Exercise aim:
Show each line of the records below where the word "element" occurs.

Source data START

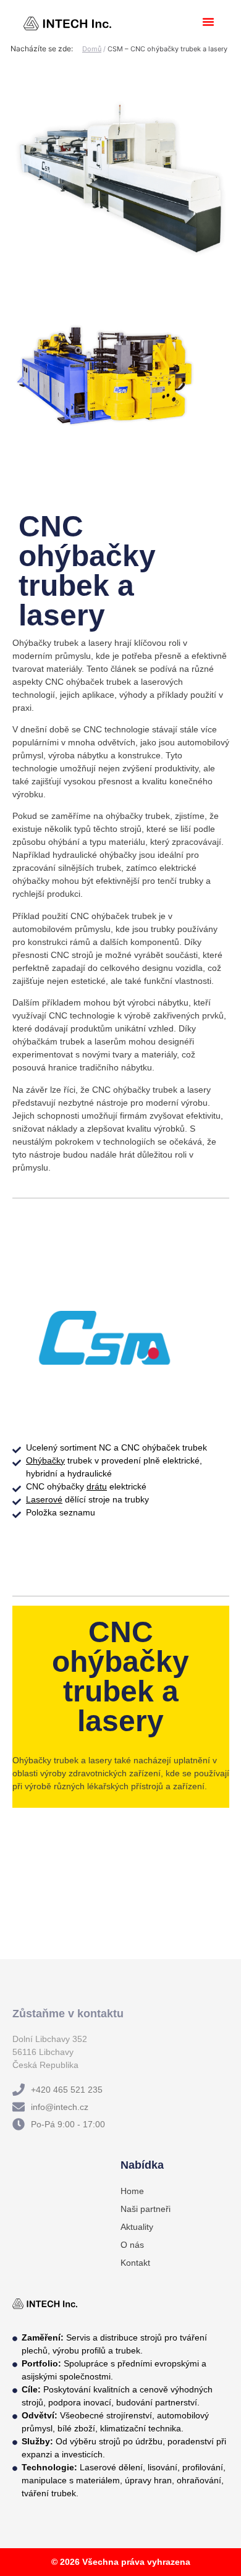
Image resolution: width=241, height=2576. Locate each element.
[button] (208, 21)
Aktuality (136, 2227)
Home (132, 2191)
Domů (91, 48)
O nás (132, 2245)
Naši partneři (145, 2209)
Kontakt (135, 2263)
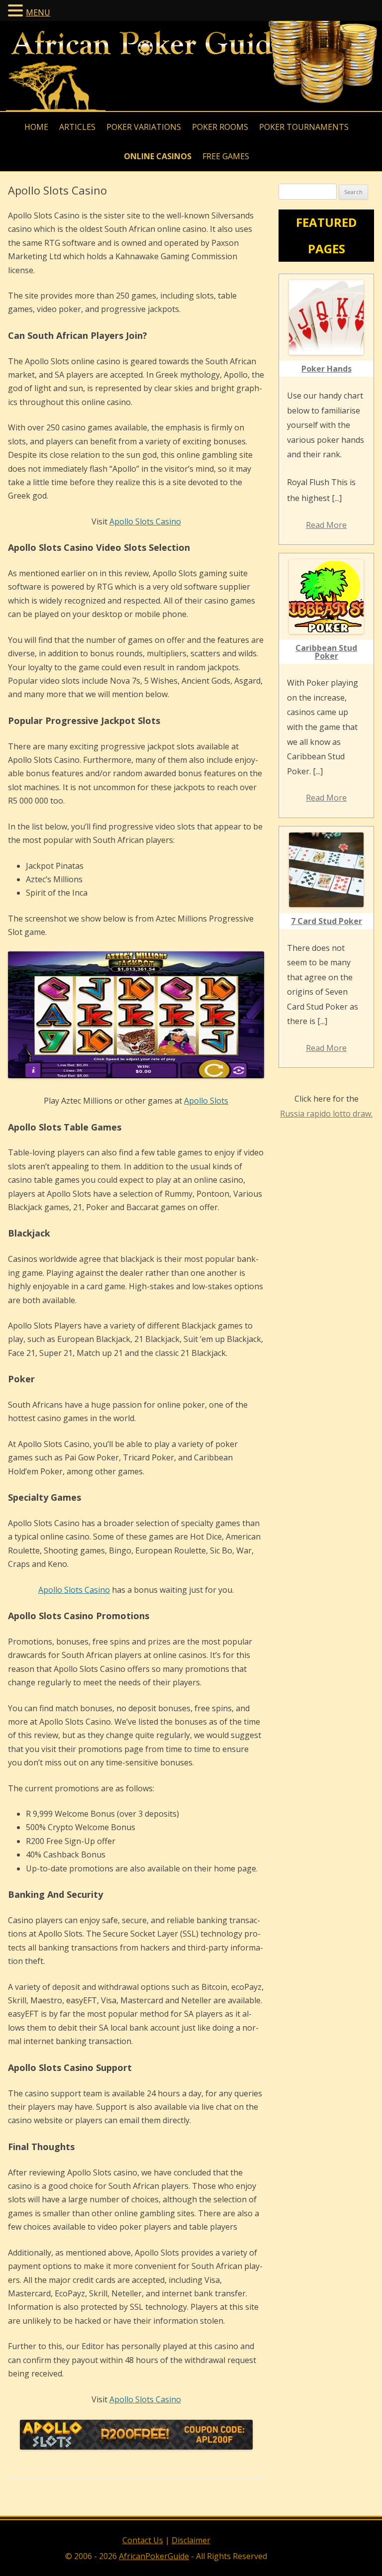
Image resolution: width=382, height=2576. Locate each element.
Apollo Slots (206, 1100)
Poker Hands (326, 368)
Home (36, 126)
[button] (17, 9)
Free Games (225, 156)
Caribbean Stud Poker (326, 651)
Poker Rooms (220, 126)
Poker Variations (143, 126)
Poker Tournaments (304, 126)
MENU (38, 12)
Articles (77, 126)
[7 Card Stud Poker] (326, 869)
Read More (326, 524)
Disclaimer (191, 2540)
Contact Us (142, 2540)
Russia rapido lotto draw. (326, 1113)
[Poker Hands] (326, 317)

Source data END

Answer to this exercise:
Image resolution: width=241, height=2576. Locate each element.
Image resolution: width=382, height=2576. Locate each element.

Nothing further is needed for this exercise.